Claudia Passeri lie ses réflexions sur la vie à la campagne avec une réflexion sur le passage de l’être humain dans le monde – une dimension qu’elle puise autant dans sa propre expérience de fille d’immigrés que dans ses recherches sur les traditions rurales et les évolutions des paysages comme des modes de vie. Autant de pistes qui mènent à l’installation Bentornata mi sei mancata, ou à ce panneau de signalisation prévenant de la présence d’animaux sauvages, criblé de balles, qui à lui seul illustre bien le titre de sa «Project Room» : «Rurale Brutale».

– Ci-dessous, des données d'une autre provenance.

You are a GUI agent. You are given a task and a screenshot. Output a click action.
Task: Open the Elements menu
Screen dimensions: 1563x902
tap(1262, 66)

Julien Hübsch, urbaniste anarchiste
Pour un artiste qui s’intéresse aux frontières entre destruction et création, le chantier était le terrain tout trouvé pour la «Project Room» de Julien Hübsch. L’artiste eschois donne de la valeur à des matériaux qui, à première vue, n’en ont aucune, si ce n’est pour leur utilité sur des chantiers : de la même manière qu’avec loops, il forme une boucle constituée de goulottes à gravats, ses installations ôtent tout côté pratique aux objets trouvés qu’il utilise, et par là même leur unique intérêt, pour les recontextualiser dans une nouvelle narration.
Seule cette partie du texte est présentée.